2.7. Voorts stelt belanghebbende dat zijn echtgenote in het onderhavige jaar beslag had laten leggen op zijn inkomsten. De rechtbank overweegt dat een dergelijk beslag niet meebrengt dat de betreffende inkomsten niet worden geacht te zijn genoten, nu deze zijn verrekend in de zin van artikel 3.146, eerste lid en onderdeel b van de Wet IB 2001.

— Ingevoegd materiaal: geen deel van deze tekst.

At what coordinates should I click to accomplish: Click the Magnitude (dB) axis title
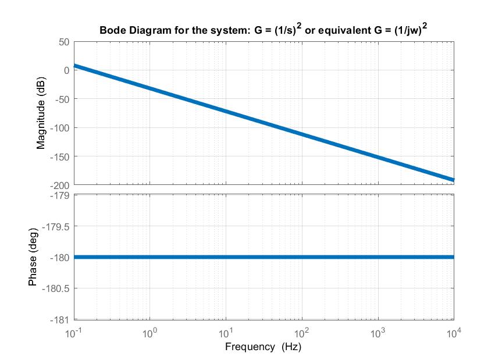(x=41, y=113)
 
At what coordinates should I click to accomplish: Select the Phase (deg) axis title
(x=33, y=257)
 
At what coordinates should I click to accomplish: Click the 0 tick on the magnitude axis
(x=66, y=70)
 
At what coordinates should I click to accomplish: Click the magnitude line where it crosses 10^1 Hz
(x=226, y=111)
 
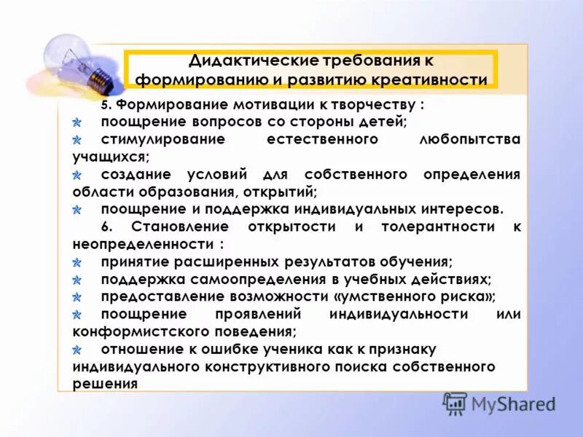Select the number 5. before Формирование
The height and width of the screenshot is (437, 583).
coord(106,105)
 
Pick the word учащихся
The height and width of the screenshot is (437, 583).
coord(110,156)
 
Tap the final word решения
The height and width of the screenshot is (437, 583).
coord(105,383)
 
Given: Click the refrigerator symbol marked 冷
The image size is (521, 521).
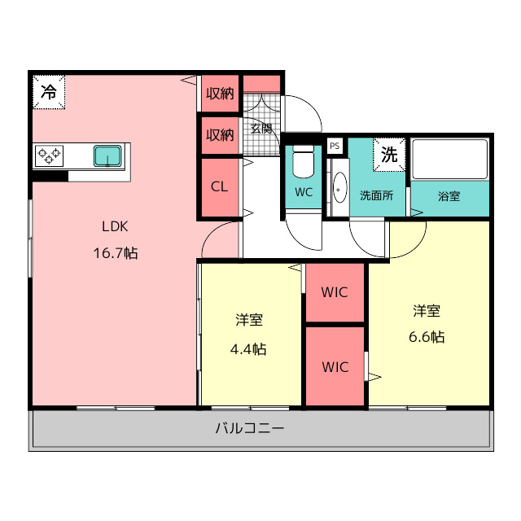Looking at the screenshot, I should coord(49,91).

Ten aanzien van de toevoeging van de Raad voor de Rechtsbijstand
2.8. De rechtbank overweegt dat belanghebbendes verzamelinkomen op de NiNbi beschikking, zoals overwogen in 2.6, in de onderhavige procedure niet met succes kan worden bestreden. Voor zover belanghebbende stelt dat zijn in het Europees Verdrag tot bescherming van de rechten van de mens en de fundamentele vrijheden (hierna: het EVRM) verankerde verdedigingsrecht is miskend, omdat hij zich niet met toevoeging van een raadsman tegen de NiNbi-beschikking heeft kunnen verweren, overweegt de rechtbank dat indien de Raad voor de Rechtsbijstand een verzoek om toevoeging (gesubsidieerde rechtsbijstand) op basis van belanghebbendes verzamelinkomen over 2009 heeft afgewezen, hij op basis van de Wet op de rechtsbijstand een zogeheten verzoek om peiljaarverlegging kon indienen. Anders dan belanghebbende meent, werkt een bestreden correctie dus niet per definitie door in de beoordeling van de aanspraak op gesubsidieerde rechtsbijstand. Voorts bestaat op basis van de totstandkominggeschiedenis van die wet, de mogelijkheid om het in de aangifte IB verantwoorde inkomen als uitgangspunt te hanteren tot de beslissing op bezwaar of de rechterlijke uitspraak onherroepelijk is geworden. Nu belanghebbende heeft gesteld noch aannemelijk gemaakt dat hij tijdig een verzoekschrift heeft ingediend tot gebruikmaking van vorenbedoelde mogelijkheden, is aan de omstandigheid dat aan belanghebbende geen raadsman is toegevoegd, niet de gevolgtrekking te verbinden dat in de onderhavige procedure het in het EVRM verankerde verdedigingsrecht van belanghebbende is miskend.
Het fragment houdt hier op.